<<<<

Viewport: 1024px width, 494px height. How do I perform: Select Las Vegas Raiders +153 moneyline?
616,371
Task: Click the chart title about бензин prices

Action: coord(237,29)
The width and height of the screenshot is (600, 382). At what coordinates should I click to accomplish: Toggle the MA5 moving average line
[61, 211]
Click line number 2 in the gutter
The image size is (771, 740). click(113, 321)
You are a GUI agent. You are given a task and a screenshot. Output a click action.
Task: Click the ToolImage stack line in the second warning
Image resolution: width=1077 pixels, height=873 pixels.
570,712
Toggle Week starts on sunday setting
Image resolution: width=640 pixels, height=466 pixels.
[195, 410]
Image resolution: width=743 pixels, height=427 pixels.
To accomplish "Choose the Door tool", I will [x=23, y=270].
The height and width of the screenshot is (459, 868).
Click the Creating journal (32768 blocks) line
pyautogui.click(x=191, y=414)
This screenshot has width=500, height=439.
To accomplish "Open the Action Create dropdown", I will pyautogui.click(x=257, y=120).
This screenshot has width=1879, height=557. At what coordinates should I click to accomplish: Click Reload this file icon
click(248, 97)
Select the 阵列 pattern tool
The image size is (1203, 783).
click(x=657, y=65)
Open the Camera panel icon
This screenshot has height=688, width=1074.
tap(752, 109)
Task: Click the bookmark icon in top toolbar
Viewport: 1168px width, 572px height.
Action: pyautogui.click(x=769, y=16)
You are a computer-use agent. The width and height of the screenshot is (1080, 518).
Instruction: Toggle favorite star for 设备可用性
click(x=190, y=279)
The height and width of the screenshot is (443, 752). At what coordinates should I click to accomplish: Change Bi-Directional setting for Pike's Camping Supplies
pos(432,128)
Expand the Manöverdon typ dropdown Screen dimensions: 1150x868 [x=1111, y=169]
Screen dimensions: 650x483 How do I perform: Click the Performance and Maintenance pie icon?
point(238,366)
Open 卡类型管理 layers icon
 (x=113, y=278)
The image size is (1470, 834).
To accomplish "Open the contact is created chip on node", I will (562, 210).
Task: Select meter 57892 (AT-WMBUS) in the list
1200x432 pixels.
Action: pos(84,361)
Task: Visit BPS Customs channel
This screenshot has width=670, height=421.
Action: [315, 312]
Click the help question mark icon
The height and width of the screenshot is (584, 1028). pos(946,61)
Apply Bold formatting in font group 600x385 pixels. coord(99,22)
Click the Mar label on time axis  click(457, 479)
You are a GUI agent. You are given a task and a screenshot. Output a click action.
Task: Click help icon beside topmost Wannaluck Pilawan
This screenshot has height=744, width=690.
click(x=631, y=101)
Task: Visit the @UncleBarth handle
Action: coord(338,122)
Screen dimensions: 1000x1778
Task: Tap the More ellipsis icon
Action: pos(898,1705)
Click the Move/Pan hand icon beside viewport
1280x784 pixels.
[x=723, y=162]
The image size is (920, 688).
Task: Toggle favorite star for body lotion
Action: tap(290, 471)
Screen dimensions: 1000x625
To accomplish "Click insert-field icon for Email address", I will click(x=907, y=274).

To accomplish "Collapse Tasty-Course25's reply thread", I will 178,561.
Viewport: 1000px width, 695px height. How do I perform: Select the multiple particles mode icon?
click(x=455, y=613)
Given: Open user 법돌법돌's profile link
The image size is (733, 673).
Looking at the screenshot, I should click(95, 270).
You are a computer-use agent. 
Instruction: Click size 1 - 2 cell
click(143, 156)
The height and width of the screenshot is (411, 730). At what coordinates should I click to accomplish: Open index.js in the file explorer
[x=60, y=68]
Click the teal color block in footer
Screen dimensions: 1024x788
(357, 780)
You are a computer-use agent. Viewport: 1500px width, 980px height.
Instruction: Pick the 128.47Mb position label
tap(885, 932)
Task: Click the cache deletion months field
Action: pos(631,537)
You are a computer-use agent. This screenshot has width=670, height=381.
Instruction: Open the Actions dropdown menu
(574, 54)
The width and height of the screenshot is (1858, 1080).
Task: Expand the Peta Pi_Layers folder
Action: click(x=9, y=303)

>>>>

§ **Work item**: Every line above that holds "computer" counts once; state the total and nothing else.

§ **Exercise output**: 4